Because Augustine came to faith in a community deeply influenced by Neoplatonic philosophy, his writing takes on somewhat of a dualistic tone, specifically emphasizing the importance of the mind over the body. This may explain why Augustine primarily associates the introduction of sin in the human family with sexual acts in his written works.
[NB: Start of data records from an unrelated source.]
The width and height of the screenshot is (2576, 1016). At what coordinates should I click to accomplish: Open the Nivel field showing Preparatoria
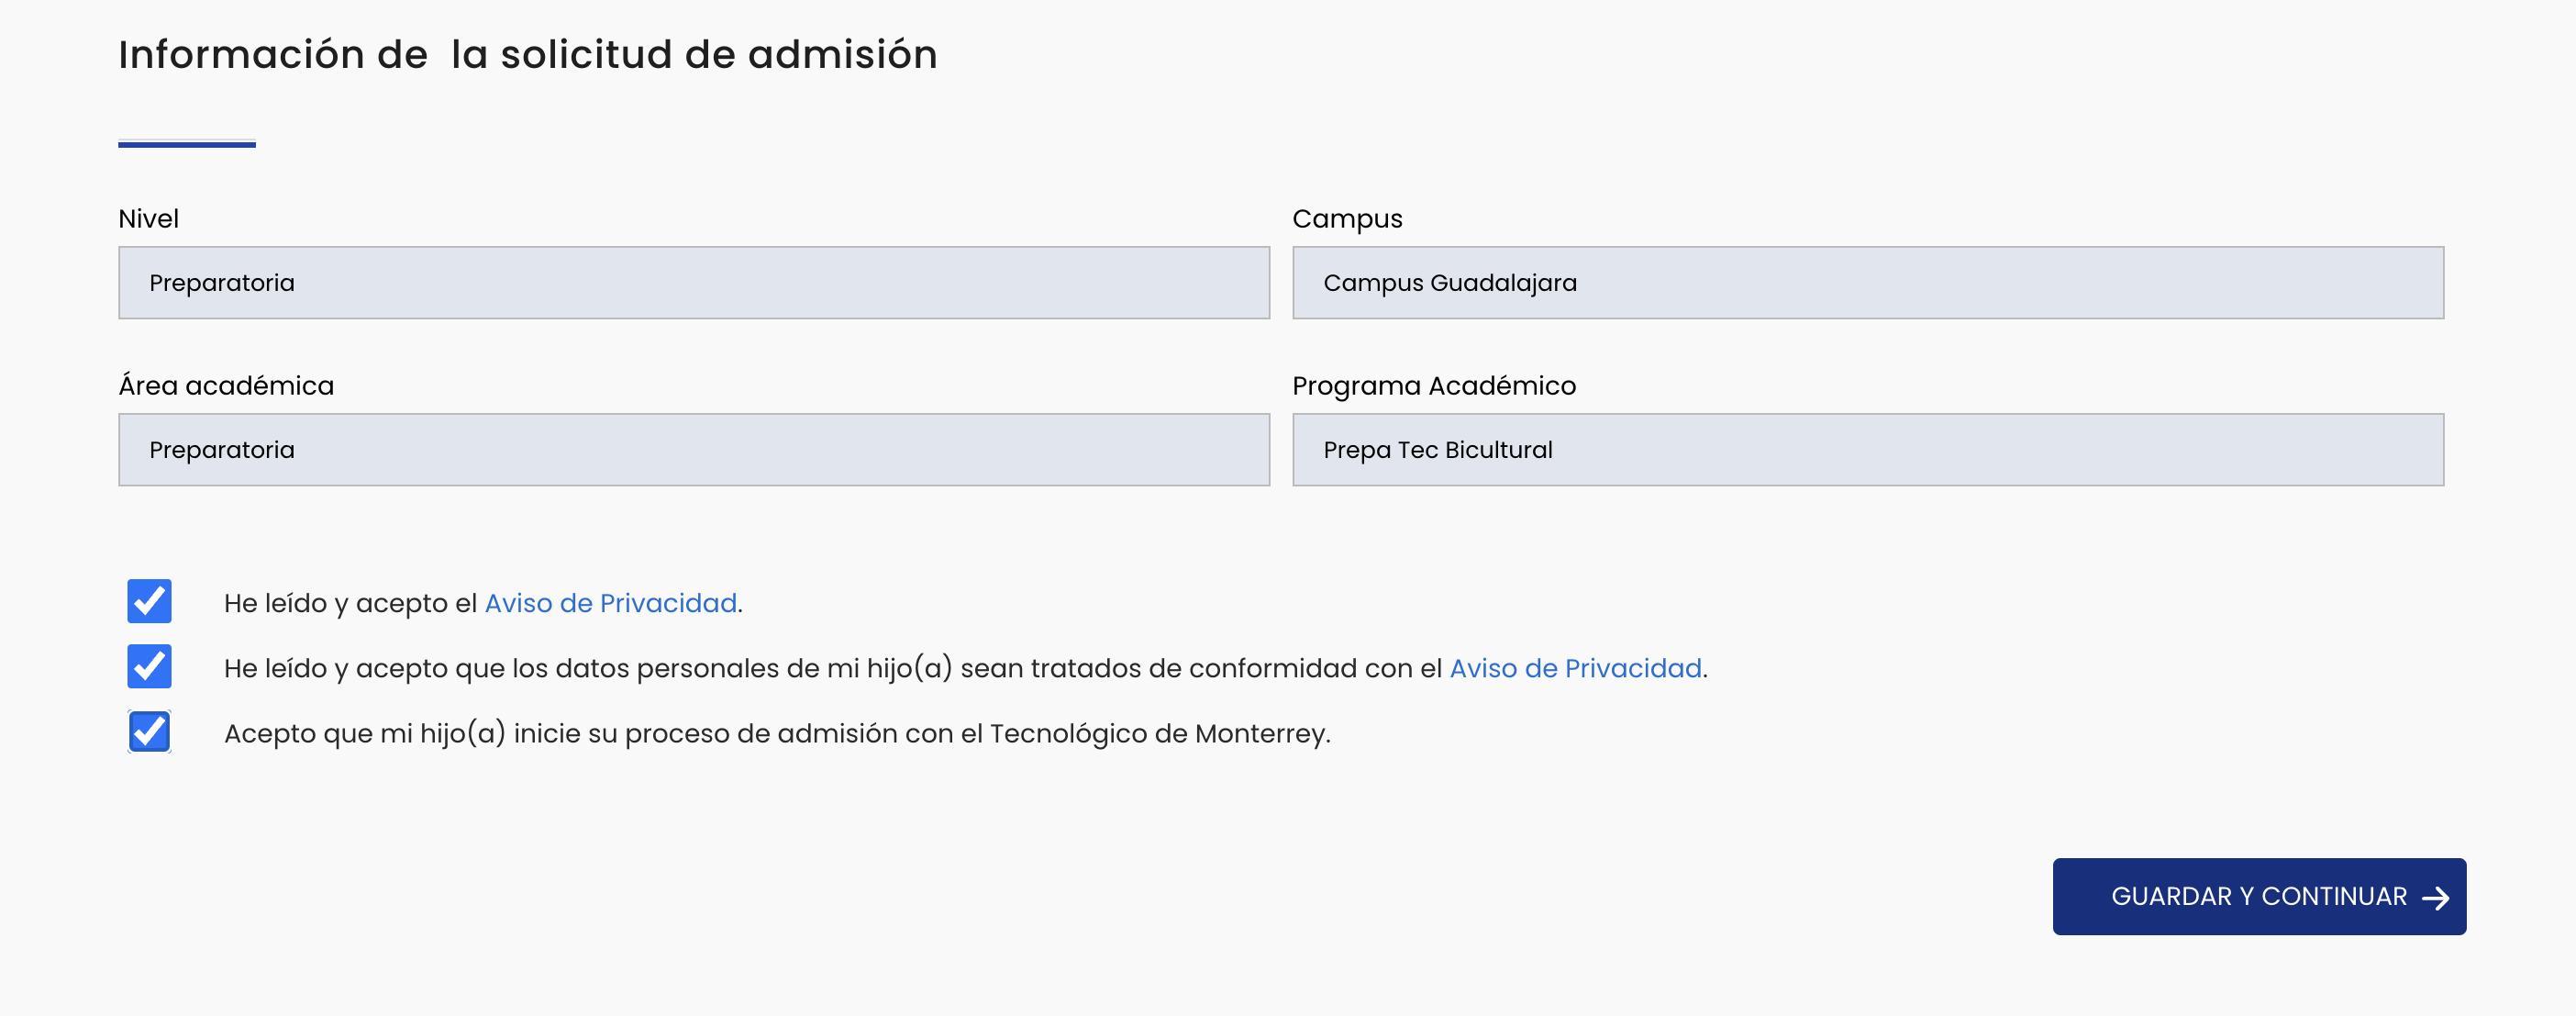tap(694, 283)
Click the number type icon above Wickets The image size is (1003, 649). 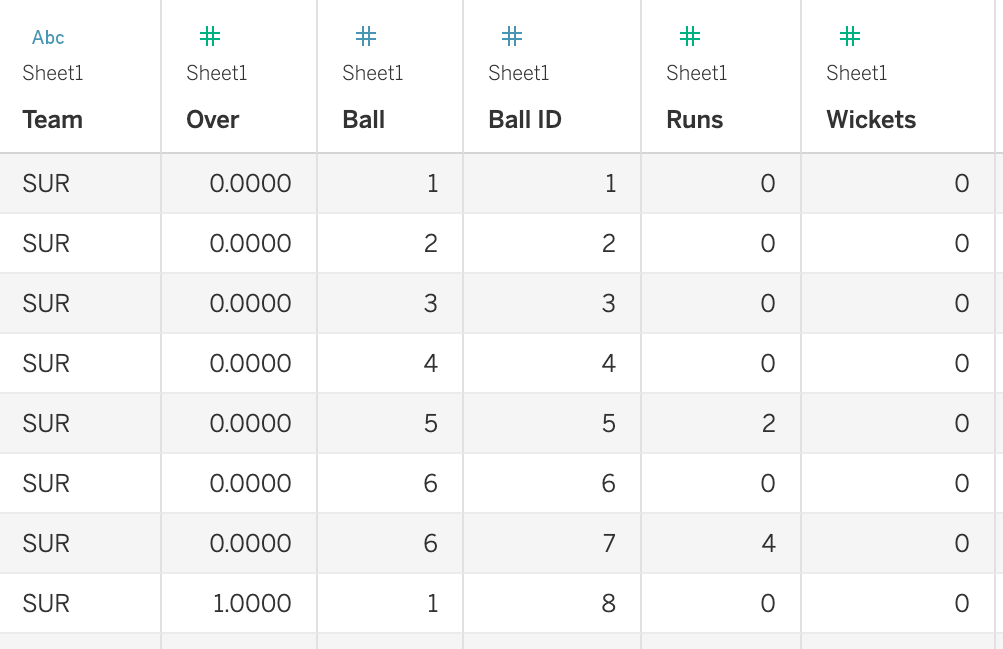(850, 37)
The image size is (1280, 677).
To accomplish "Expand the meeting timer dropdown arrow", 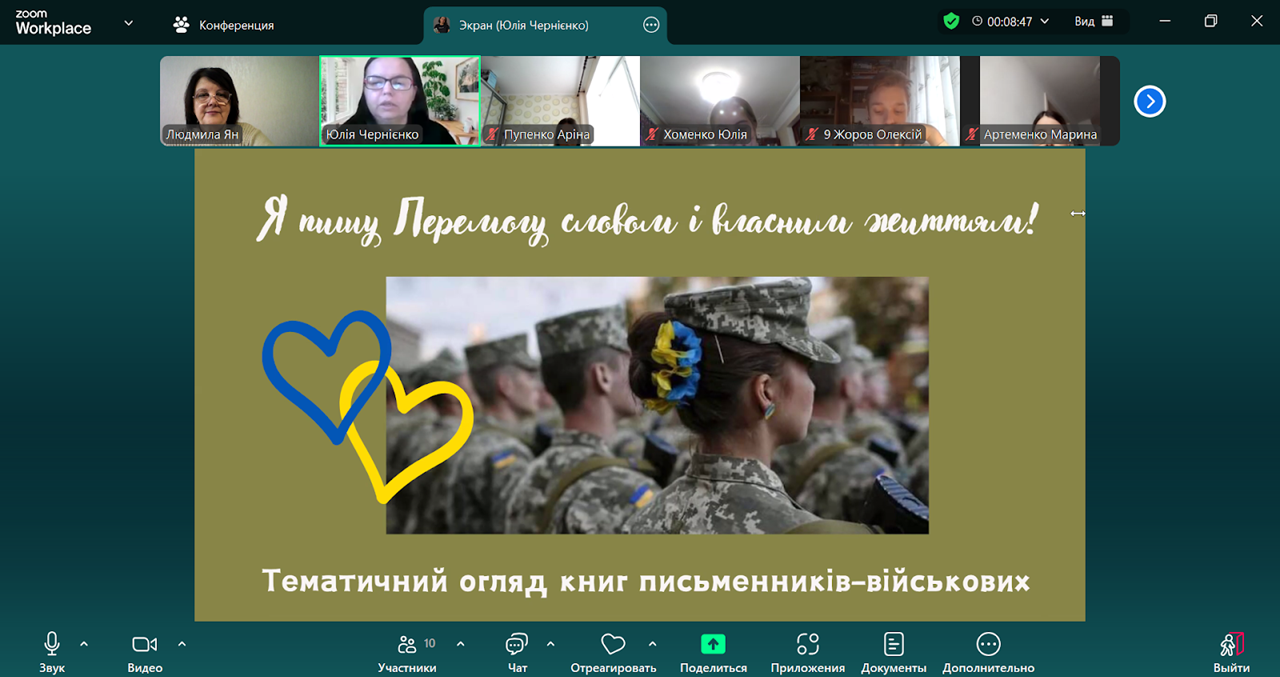I will (1045, 21).
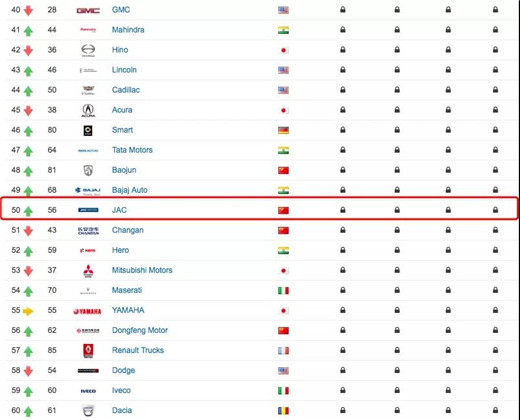This screenshot has height=420, width=520.
Task: Click the Germany flag beside Smart
Action: click(283, 130)

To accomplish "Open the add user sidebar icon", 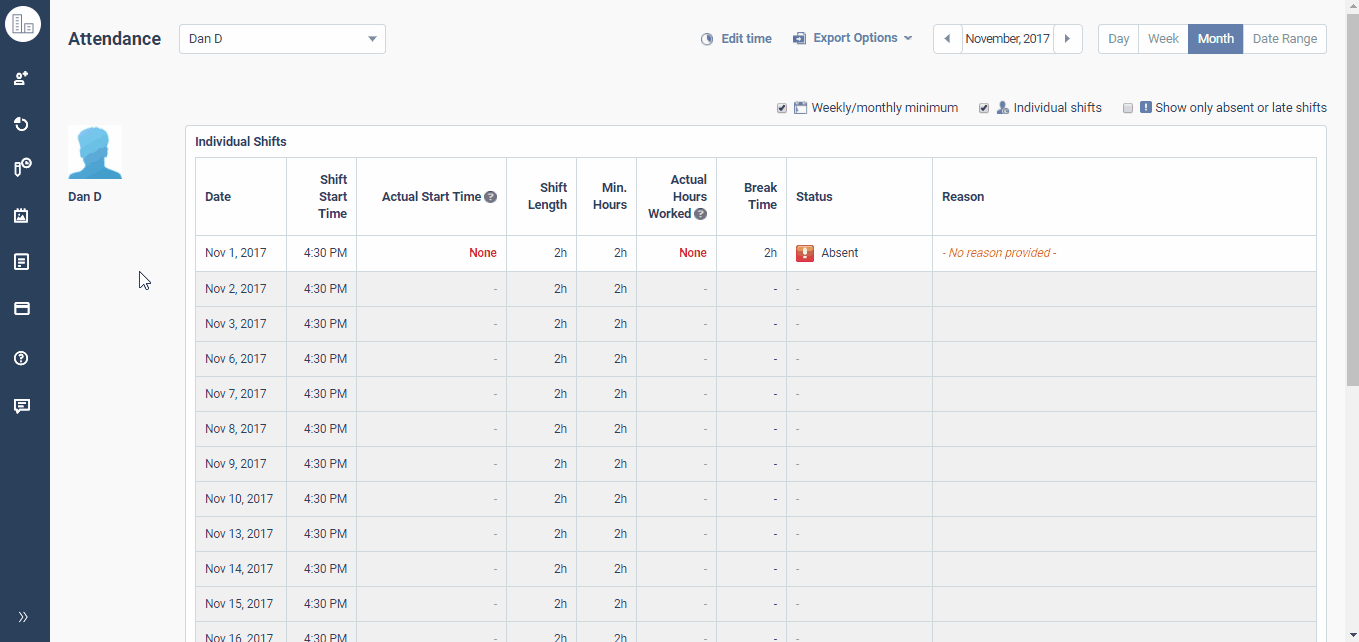I will (21, 78).
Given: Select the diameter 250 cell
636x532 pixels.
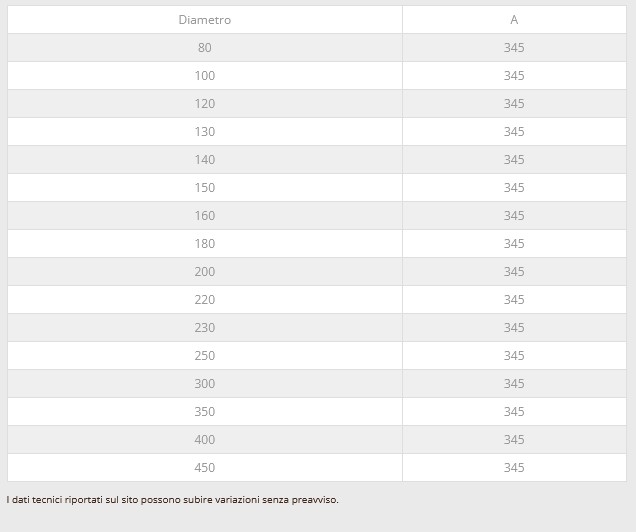Looking at the screenshot, I should tap(205, 356).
Enter Pelagius: Augustine’s Reason for Writing

Etching of Pelagius, 17th century, via Wikimedia Commons


Addressing the doctrine of Original Sin specifically, Augustine initially writes in open opposition to Pelagius, a European monk, and theologian. Pelagius advocated for a theological belief that denied the impact of Adam’s first sin on his descendants. Pelagius stated instead that all of Adam’s offspring did not suffer any repercussions from the event, and all of Adam’s offspring were actually born inherently good. Pelagius would later be deemed a heretic and excommunicated by the Catholic church for his ideas, which is due in part to St. Augustine refuting Pelagius’ claims in writing.


Saint Augustine’s Writings on Original Sin

St. Augustine Arguing With the Donatists, by Charles André Van Loo, 18th century, via Wikimedia Commons


One of the first instances of Saint Augustine penning a primary source discussing the nature of Original Sin is titled On the Grace of God, and On Original Sin. He wrote this work in approximately 418, primarily in response to the teachings promoted by Pelagius and his followers (Augustine makes reference to another man named Celestius, who was pushing these ideas as well). Pelagius disseminated the teaching of total free will, asserting that all human beings possess an equal capacity to do good deeds or evil deeds as they choose. Based on his theological conclusions, those who followed Pelagius’ teachings also believed that all individuals are inherently inclined toward good deeds upon birth.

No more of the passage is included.